Danger Lurking!

Dear Readers, there is always drama going on in the garden. Sometimes it’s spectacular, as when the heron visited a few years ago, or when the sparrowhawk wreaks mayhem with the woodpigeons. But normally it’s on a tiny scale, and I have to stand still and ‘get my eye in’ to notice it. Take this spider lurking on the hemp agrimony, for example. It looks like a blob of Tippex, but it has pale green markings on its abdomen and thorax – it’s on the right of the plant, towards the top. If you look closely, you’ll see that it has its ‘arms’ wide open, as if hoping to embrace an old friend. Well, clearly what it’s actually after is a tasty meal, because I only noticed it when it got very excited and moved after a honeybee landed. Oh the suspense!

Fortunately for the bee, it never got quite close enough for the spider to pounce, and so it made its getaway unmolested. The little moth on the left-hand side is a mint moth, also known as purple-and-gold, which is probably having a break from all the water mint that has taken over my pond this year. It shouldn’t be too relaxed, though – the spider will happily chomp a moth if one comes within reach. I think I now understand why I found a dead and desiccated brimstone moth tucked into one of the hemp agrimony flowers last week.

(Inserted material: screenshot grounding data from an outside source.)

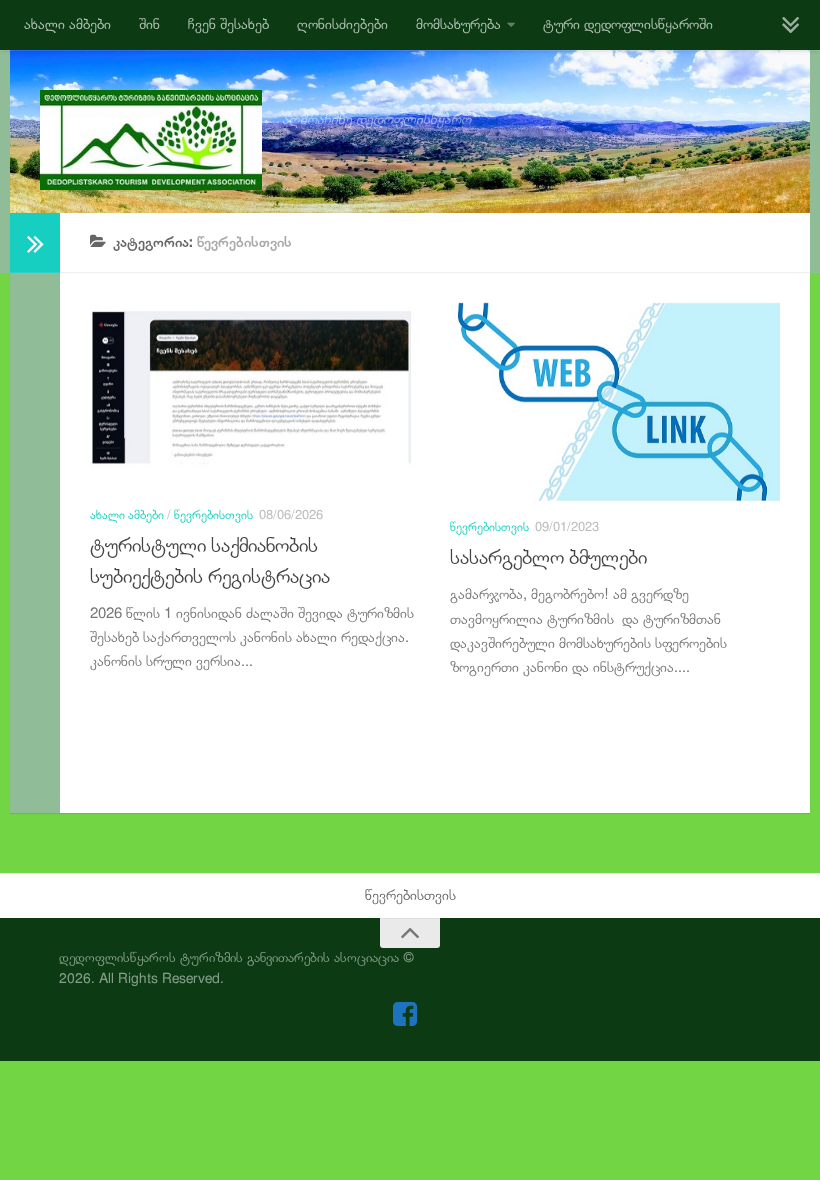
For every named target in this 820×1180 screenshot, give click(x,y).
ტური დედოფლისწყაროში (628, 24)
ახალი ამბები (67, 24)
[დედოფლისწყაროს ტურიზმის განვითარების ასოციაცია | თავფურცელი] (151, 140)
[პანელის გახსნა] (35, 243)
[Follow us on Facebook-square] (405, 1014)
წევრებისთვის (213, 515)
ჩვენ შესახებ (228, 24)
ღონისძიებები (342, 24)
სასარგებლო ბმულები (548, 557)
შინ (149, 24)
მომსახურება (458, 24)
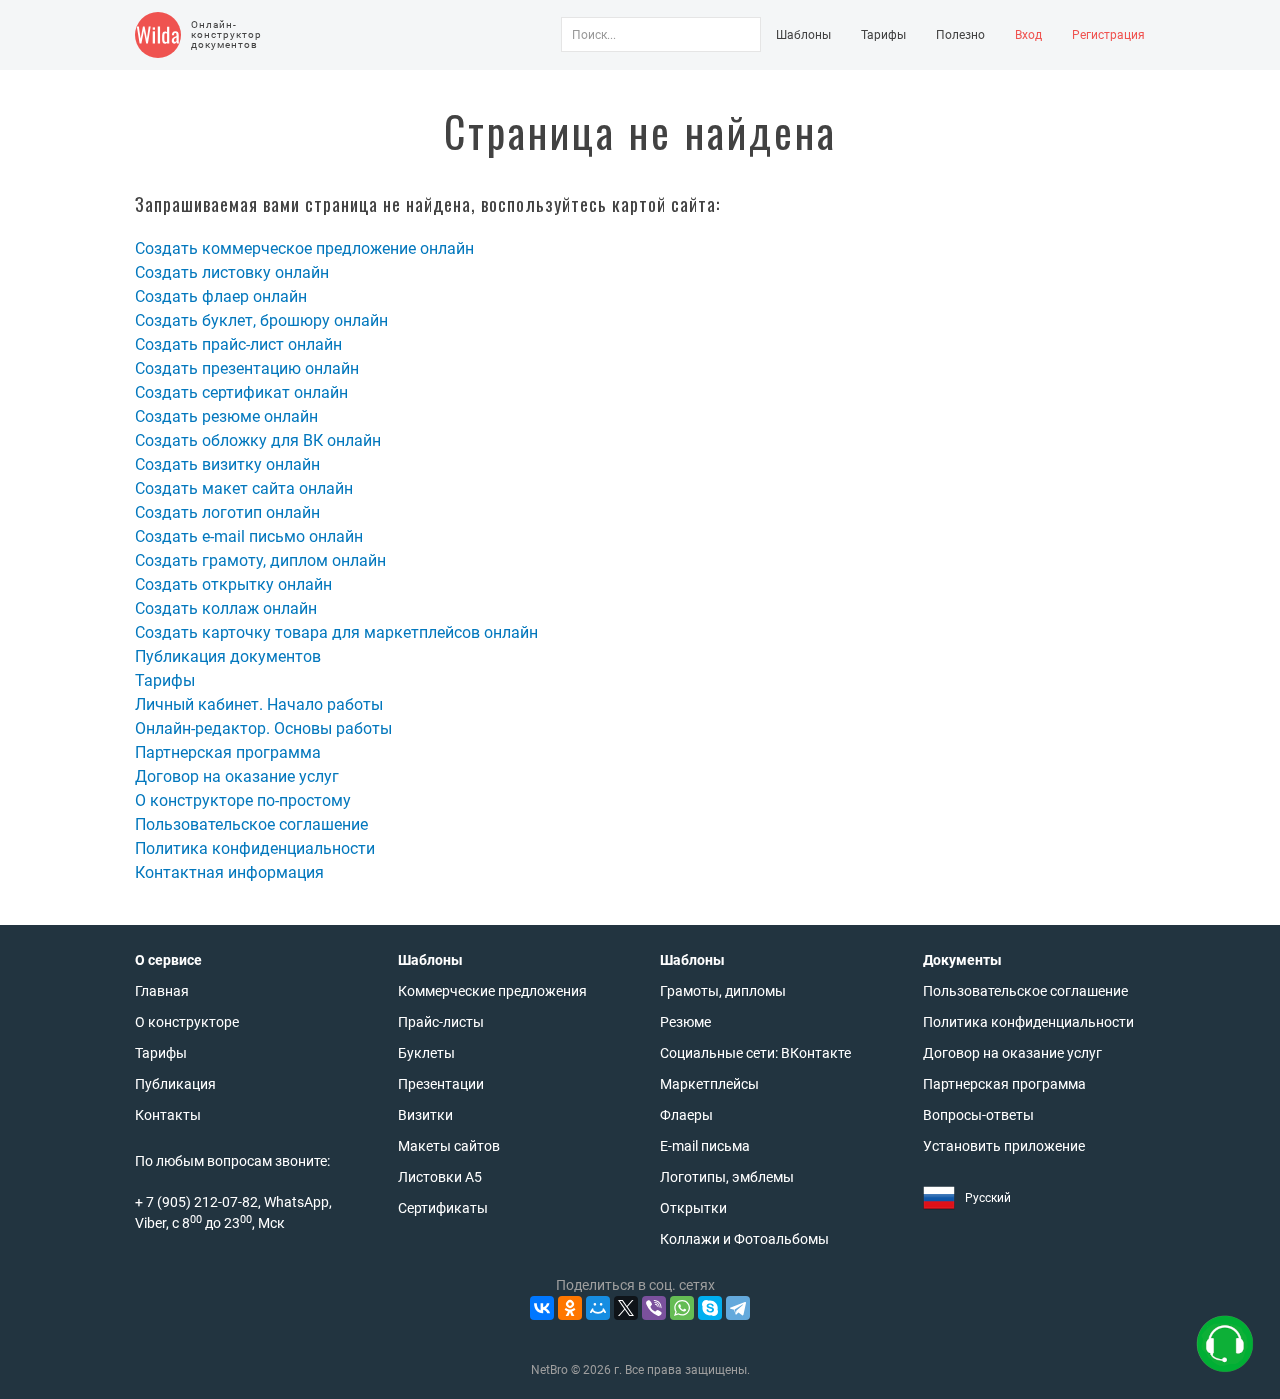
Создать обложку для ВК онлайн (258, 440)
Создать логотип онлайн (227, 512)
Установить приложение (1004, 1146)
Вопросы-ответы (978, 1115)
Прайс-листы (441, 1022)
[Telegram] (738, 1308)
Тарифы (883, 35)
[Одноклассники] (570, 1308)
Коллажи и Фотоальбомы (744, 1239)
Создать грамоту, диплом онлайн (260, 560)
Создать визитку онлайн (227, 464)
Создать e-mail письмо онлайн (249, 536)
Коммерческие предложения (492, 991)
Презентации (441, 1084)
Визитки (425, 1115)
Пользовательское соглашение (251, 824)
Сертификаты (443, 1208)
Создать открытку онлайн (233, 584)
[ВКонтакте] (542, 1308)
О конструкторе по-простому (243, 800)
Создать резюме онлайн (226, 416)
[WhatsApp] (682, 1308)
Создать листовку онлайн (232, 272)
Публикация (175, 1084)
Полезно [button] (960, 35)
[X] (626, 1308)
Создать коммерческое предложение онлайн (304, 248)
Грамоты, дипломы (723, 991)
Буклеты (426, 1053)
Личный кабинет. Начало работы (259, 704)
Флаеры (686, 1115)
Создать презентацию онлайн (247, 368)
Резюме (685, 1022)
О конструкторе (187, 1022)
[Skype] (710, 1308)
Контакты (168, 1115)
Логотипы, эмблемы (727, 1177)
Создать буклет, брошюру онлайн (261, 320)
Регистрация (1108, 35)
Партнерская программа (228, 752)
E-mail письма (705, 1146)
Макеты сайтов (449, 1146)
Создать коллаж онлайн (226, 608)
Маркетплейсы (709, 1084)
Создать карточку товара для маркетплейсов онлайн (336, 632)
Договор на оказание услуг (237, 776)
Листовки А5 (440, 1177)
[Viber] (654, 1308)
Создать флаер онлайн (221, 296)
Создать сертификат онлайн (241, 392)
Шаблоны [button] (803, 35)
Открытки (693, 1208)
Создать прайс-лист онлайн (238, 344)
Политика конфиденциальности (255, 848)
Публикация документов (228, 656)
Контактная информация (229, 872)
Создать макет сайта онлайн (244, 488)
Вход (1028, 35)
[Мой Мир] (598, 1308)
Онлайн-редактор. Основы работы (263, 728)
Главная (162, 991)
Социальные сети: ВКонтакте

I’m pretty sure that this is the Common Candy-Striped Spider (Enoplognatha ovata), as a very similar spider was identified in the garden a few weeks ago. Why candy-striped when it’s clearly mostly white and green? Well, there are three colour forms, with varying degrees of  pink stripy-ness. I was lucky enough to spot this one, which illustrates the point rather better.

What fine spiders these are! Apparently the females have a bluish egg sac, which they hide away in a rolled leaf. I shall have to have another look. The garden is always full of surprises.